OK, as long as you don't see any other symptom like lethargy, sleeping too much during the day (like right after breakfast, for example), fluffing up, discharge from anywhere, vomiting, diarrhea or too much urine, weakness in flight, etc. don't worry too much because it's pretty common for babies to lose a bit of weight once they start weaning in earnest and flying more. Are you making the formula thicker? Because they do not like the liquidy kind they get when they are tiny babies as they grow up. Try making it thicker, using a larger syringe or a spoon and make sure it's nice and warm. Again, check the amount of poop. There should be a very large poop early in the morning and lots of little poops during the day (they usually poop a lot in the morning, kind of stop at noon, and poop less often in the pm).

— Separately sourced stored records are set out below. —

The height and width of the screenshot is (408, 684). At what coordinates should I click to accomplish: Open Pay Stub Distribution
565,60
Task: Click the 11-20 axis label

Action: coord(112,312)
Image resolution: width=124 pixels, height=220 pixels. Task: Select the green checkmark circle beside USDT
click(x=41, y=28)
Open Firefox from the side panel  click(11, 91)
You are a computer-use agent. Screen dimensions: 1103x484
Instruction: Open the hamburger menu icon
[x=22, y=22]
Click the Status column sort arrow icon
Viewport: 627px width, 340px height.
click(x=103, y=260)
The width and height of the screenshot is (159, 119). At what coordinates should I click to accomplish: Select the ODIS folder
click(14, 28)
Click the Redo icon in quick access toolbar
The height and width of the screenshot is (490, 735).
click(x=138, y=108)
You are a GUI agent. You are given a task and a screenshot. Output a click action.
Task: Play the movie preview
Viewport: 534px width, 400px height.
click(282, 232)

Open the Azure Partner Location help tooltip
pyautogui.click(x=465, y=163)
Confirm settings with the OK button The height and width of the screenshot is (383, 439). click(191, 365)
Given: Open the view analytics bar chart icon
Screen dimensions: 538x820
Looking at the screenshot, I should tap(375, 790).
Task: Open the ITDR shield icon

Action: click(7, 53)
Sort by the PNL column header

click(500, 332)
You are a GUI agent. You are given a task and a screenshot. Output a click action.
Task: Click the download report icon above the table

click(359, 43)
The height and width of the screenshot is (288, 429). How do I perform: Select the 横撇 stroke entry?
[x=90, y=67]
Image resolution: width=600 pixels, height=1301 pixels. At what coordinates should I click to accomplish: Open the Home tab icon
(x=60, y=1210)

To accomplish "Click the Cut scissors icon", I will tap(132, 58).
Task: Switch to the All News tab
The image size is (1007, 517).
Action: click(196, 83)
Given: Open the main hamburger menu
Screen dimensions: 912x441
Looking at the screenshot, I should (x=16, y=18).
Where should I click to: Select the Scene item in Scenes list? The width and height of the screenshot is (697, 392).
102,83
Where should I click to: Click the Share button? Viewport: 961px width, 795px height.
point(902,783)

Check the way it looks and smells. Healthy poop for a baby is more 'liquidy' than adults but there should be distinct feces after the first morning one. And it should not smell -when it does and it's sour, it means a fungal infection. Smell his beak, does it smell sour? Do you see him eating gloop or whatever soft food you are using? Are you keeping him at a solar schedule and feeding him at dawn and dusk? These are the times that he has been 'programmed' to eat as diurnal parrots are crepuscular feeders.
Try giving it some white rice, millet and white bread (these are all fattening). Put some aloe vera juice (not gel and not from the whole leaf, only juice from the inner filet) and some organic apple cider vinegar with the mother in his water (do 3/4 water -use good one, not from the tap- 1/4 aloe vera juice and one tsp of vinegar in a pint of water). These will help if he has sour crop or some sort of yeast infection somewhere in his digestive tract.
You can also get some wide spectrum antibiotic and give him a week of it. If he has an infection, it will take care of it but antibiotics also fatten them (that's why meat producers used to use them all the time in the animals for slaughter). Try this:
https://allbirdproducts.com/collections ... vet-liquid It's a good wide spectrum and very well accepted by birds, easy to get the right dosage (see the instructions below) and causes no stress to the bird because you put it in the water. You take out the 'old' water at night when the bird is already asleep and, at dawn (and this HAS to be done at dawn!), put out the fresh medicated water. You will see the bird drinking a more or less pre-determined number of sips - and these sips will amount to the right dosage.